Fruit bats in a cave. Source: © Bobbie Rae Erickson, VSPB/CDC

Egyptian fruit bats are the known reservoir of the deadly Marburg virus. However, it is unknown how these bats handle Marburg virus infection without developing disease, unlike humans. Now, an international research team led by Robert Koch Institute and the US Centers for Disease Control and Prevention has shown for the first time that a specific inflammatory immune response is required to control Marburg virus in Egyptian fruit bats. The work has been published in the journal Nature communications ("Coordinated inflammatory responses dictate Marburg virus control by reservoir bats",

The researchers used the drug Dexamethasone, a steroid used to treat inflammation in humans, to suppress the immune system of the bats during Marburg virus infection.
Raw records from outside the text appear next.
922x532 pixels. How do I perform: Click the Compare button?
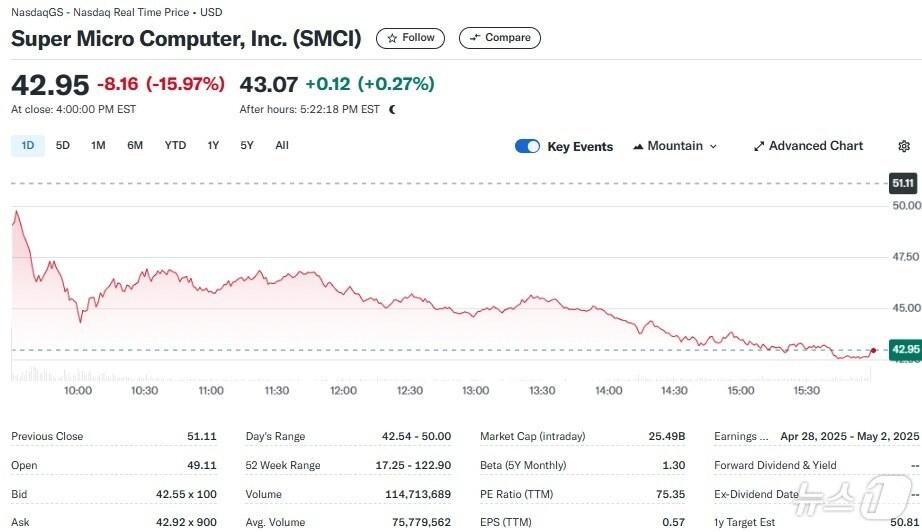coord(500,38)
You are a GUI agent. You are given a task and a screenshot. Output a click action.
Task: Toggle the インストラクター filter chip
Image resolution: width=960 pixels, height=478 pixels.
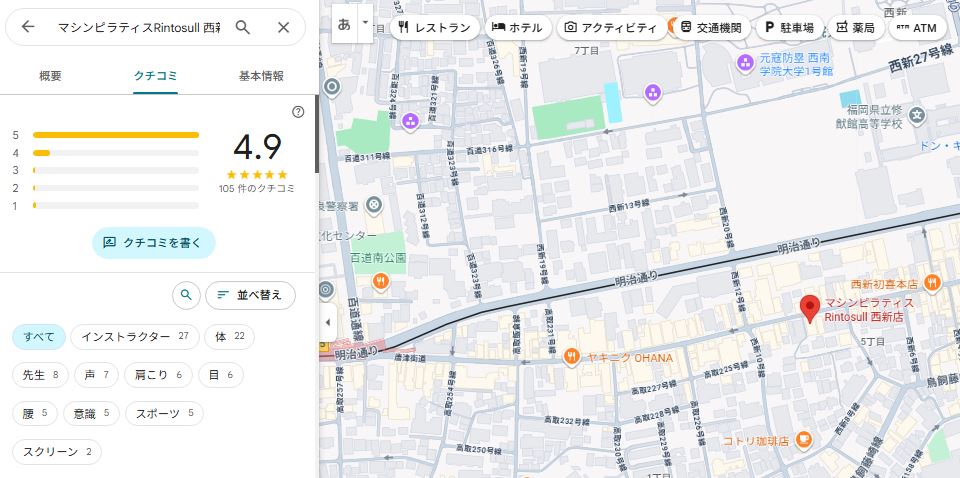click(135, 337)
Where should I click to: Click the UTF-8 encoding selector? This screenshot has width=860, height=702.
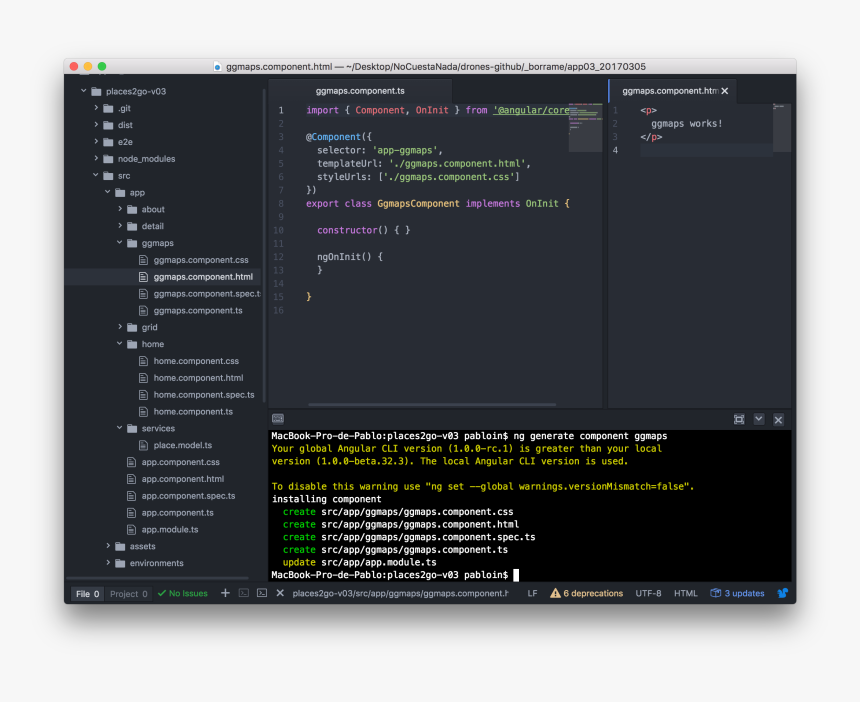point(648,593)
They showed that the shut-down of the adaptive (specific) inflammatory response in the bats allows Marburg virus to replicate out of control and cause disease in the bats, resulting in increased oral and rectal viral shedding and heightened transmission potential of the virus. This is not only important for understanding how the natural reservoir bat of Marburg virus handles infection without disease, but also has crucial implications for transmission and ecology of Marburg virus: bat stressors, such as seasonal nutrition and food scarcity, disease or pregnancy, which can suppress the immune system of the animals, can potentially lead to increased Marburg virus replication and spillover events to humans.